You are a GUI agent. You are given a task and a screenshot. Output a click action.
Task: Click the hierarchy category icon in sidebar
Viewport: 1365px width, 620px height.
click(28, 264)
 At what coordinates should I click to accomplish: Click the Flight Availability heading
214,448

* * *

Set the entries above down once more, exactly as they stand.

**Result of the task**
You are a GUI agent. You are given a task and a screenshot. Output a click action.
Task: Click the hierarchy category icon in sidebar
Viewport: 1365px width, 620px height.
click(28, 264)
 At what coordinates should I click to accomplish: Click the Flight Availability heading
214,448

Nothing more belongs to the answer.